At times, Coleman can be a little too congratulatory, as when she praises LulzSec’s mixure of Nyan Cat and pirate themes as “a chimeric mixture of depth, mystique, and memetic mythology heretofore unseen in Anonymous hacker groups.” Coleman likens Anons to trickster figures who “are positioned to impart lessons — regardless of their intent,” which makes their actual identity irrelevant. This trickster imagery works to the extent that one believes that collective human action can also play the role typically held by forces of nature and unforeseen circumstance. From that vantage, Anonymous are less agents than objects cast about by an otherwise inscrutable collective consciousness. They are portrayed as a distributed entity that doesn’t decide so much as unpredictably acts.
I certainly get the sense that any lies, half-truths, or willful omissions in the book are the result of an anthropologist’s commitment to protecting her subjects, but it serves as another example of how Anonymous can enroll existing laws and customs around privacy into their mystique. Anonymous “works” because it can play off of these sorts of ambiguities in the information landscape. No matter the speaker’s intention, she or he inadvertently arms the collective with more shadows to hide in, more lore to build from.
Participant observers doing social science research must always deal with problems of objectivity and collaboration, with tainting results through overinvolvement and overinvestment, and research subjects’ behavior of course changes with their knowledge that they are being watched. But the particular nature of Anonymous’s attention-based strategies complicates these already complicated problems. As one reads Hacker, Hoaxer, Whistleblower, Spy, one gets the creeping notion that the book is folding in on itself, becoming an inherently suspicious instantiation of the obfuscating Anonymous strategies it tries to detail.

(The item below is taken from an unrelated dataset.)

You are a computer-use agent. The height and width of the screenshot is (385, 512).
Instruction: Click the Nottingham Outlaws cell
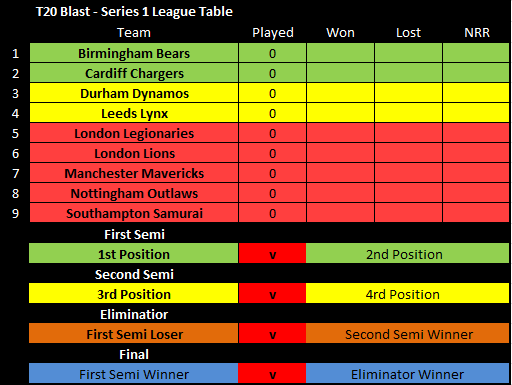pyautogui.click(x=134, y=193)
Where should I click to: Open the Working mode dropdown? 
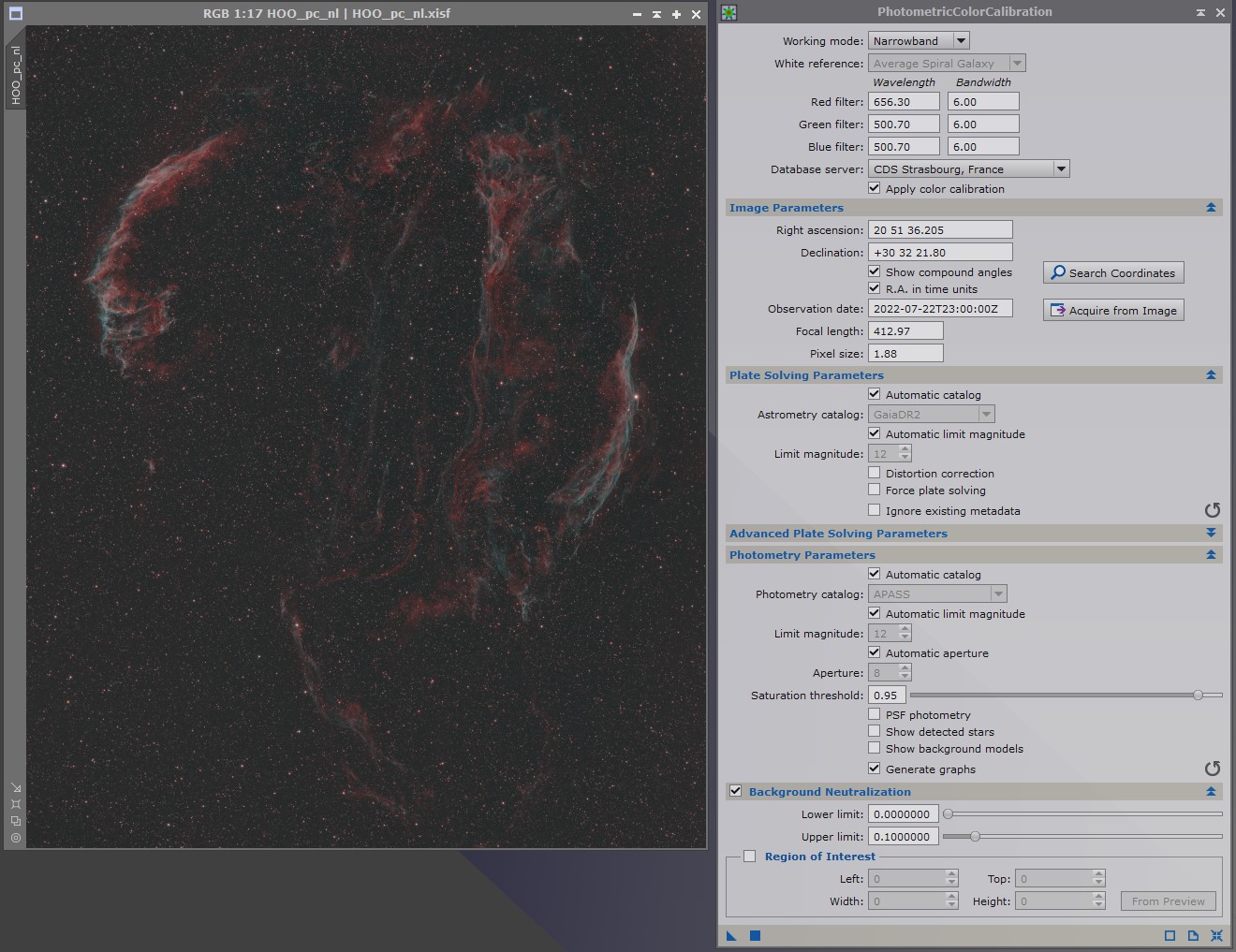(x=919, y=40)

Even this review, and all reviews of Coleman's book that have been and will be published, are a part of Anonymous. Each author is intra-acting with the symbols and mythos of this unpredictable but often contemptuous hive mind. The trickster-like nature of Anonymous is held together by attention spans but is ultimately agnostic to any one individual’s particular feelings about the actions ascribed to it. Hate the Internet Hate Machine or love it, as soon as you utter its name you are a part of its antics. Lulz.